'''
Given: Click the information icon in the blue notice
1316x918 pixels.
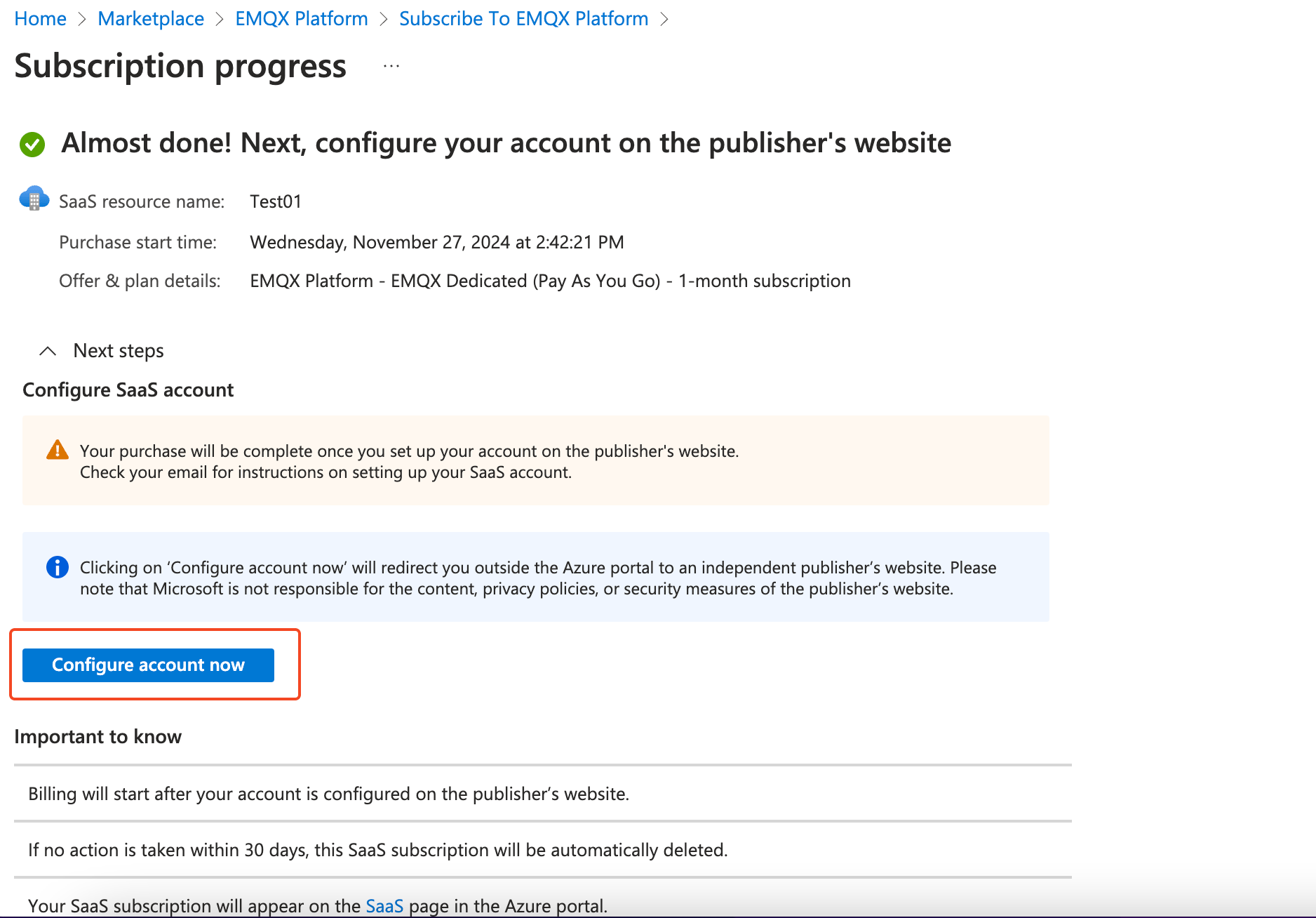Looking at the screenshot, I should tap(57, 567).
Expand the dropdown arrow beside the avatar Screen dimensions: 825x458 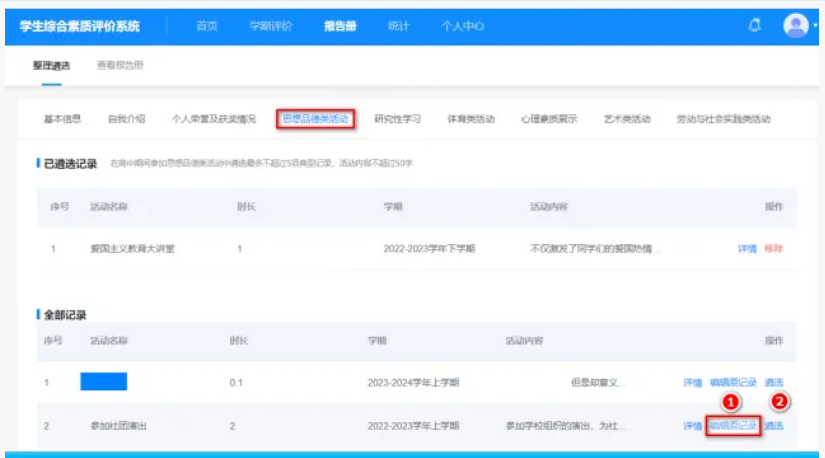click(x=815, y=27)
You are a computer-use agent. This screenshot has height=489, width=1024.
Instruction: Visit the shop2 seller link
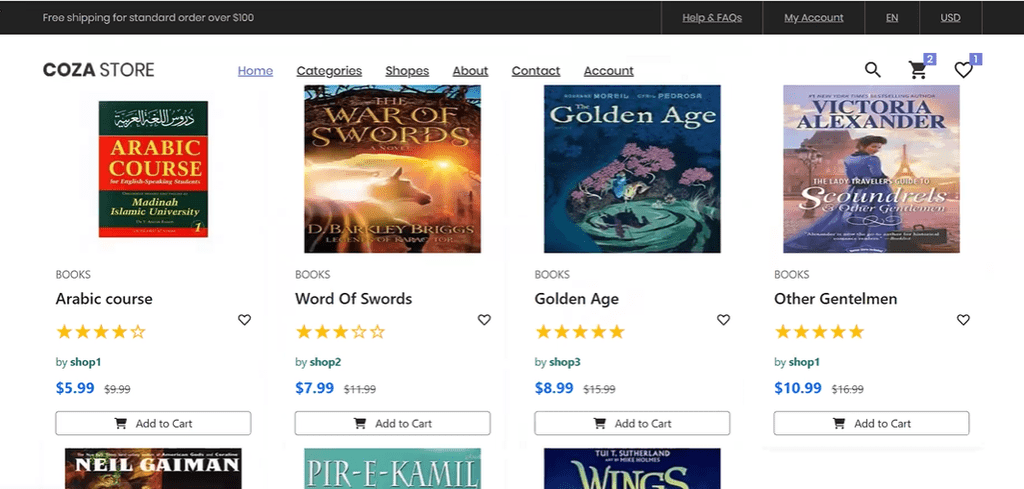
'''
Reproduce word for word the part of the entries that opens with the line containing "You are a computer-use" and runs to the end of the entries, leaving out any pictures.

You are a computer-use agent. This screenshot has height=489, width=1024.
Instruction: Visit the shop2 seller link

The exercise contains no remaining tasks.